_Instructions for the task_. Reproduce word for word the stretch of the piece on QSuper's member cohorts from "The cohorts will" through "plan to re-risk.".

_Document excerpt_.
# # #

The cohorts will have the flexibility to be managed dynamically. In the over-58, over-$300,000 balance bracket, members are having their equity exposure reduced, but it will not be on a gradual glide path as in lifecycle, and where clear opportunities arise, QSuper plan to re-risk.

Nothing to lose

One question that begs asking is that with all these different cohorts, isn’t there a risk of acting like investment geniuses, for example, for the over-58s but being disastrously wrong for those in their 20s? The QSuper team is philosophical about this and answers that with a one-size-fits-all fund it is already automatically failing some of the cohorts in the default fund. They reason that chances are they can only do better and point out it is not about obtaining perfection.

“We are not trying to be optimisers,” says Holzberger. “We have an old cohort of members; it is morally bankrupt to leave them exposed to massive equity risk. So how much do you derisk them? You could agonise over that forever. Whether we are precisely right, I am not the slightest bit concerned.”

A straightforward exercise

Another question that begs asking is whether managing all these different cohorts will make for a governance headache. The investment team is keen to emphasise how relatively easy the task of having different cohorts will be, especially as stated before similar thinking is already carried out for the defined benefit scheme.

“If you asked other super funds and said, ‘Do you think you could do it?’, I bet none of them would say, ‘It’s too hard’,” says Holzberger.

“It is quite a straightforward exercise. The fund managers won’t know what we are doing and the mandates we are writing for them are quite straightforward.”

Resistance to change

This all begs the question that if this is truly as logical as the QSuper team makes out, why are not more funds taking its approach?

# # #

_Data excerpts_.
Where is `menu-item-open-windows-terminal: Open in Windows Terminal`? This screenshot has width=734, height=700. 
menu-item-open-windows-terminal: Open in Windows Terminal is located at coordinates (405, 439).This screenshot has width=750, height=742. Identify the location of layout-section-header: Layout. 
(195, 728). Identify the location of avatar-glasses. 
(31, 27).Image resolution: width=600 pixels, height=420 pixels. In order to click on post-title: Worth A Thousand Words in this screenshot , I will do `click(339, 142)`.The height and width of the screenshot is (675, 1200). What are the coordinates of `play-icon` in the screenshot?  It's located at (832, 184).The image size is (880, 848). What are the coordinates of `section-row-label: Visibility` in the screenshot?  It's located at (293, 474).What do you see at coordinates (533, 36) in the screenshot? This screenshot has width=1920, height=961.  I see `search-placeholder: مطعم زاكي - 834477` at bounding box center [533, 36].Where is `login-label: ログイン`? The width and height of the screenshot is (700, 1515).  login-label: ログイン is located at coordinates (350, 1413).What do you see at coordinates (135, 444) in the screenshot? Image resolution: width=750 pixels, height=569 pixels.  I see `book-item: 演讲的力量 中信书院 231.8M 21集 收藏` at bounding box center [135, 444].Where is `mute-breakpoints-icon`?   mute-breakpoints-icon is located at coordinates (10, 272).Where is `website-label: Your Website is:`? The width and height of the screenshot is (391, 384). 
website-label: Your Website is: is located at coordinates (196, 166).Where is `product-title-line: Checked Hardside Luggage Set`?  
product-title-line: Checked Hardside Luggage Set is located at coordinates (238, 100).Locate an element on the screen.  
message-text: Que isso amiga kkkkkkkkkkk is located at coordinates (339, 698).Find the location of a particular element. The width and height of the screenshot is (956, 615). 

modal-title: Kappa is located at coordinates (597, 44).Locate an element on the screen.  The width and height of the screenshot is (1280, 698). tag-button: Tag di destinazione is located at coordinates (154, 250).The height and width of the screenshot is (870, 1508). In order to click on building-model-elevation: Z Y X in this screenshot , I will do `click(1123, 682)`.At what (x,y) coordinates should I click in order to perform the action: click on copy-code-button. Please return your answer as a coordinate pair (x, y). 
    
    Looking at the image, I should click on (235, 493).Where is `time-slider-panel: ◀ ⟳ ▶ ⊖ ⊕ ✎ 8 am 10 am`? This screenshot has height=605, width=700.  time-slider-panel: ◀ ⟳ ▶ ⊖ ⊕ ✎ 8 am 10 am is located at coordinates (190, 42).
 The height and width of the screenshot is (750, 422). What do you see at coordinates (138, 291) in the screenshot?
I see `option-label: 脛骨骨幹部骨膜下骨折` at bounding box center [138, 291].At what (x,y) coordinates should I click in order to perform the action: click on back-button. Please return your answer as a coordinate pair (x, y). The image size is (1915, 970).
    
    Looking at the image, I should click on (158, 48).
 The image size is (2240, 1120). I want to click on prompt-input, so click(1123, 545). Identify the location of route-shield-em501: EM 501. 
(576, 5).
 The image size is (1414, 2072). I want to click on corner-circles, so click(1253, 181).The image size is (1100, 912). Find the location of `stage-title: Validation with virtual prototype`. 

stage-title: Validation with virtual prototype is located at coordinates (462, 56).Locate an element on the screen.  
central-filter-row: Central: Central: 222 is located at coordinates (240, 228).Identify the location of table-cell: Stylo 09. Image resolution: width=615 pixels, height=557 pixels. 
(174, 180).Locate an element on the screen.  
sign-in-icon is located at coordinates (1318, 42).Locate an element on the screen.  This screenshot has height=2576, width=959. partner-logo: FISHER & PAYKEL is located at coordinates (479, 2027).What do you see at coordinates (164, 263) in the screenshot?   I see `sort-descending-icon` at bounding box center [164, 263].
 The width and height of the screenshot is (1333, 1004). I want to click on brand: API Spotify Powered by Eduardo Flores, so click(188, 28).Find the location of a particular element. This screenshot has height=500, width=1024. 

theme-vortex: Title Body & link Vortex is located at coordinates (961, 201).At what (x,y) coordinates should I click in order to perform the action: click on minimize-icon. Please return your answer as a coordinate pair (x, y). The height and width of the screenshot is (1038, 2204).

# # #

_Your response_.
The cohorts will have the flexibility to be managed dynamically. In the over-58, over-$300,000 balance bracket, members are having their equity exposure reduced, but it will not be on a gradual glide path as in lifecycle, and where clear opportunities arise, QSuper plan to re-risk.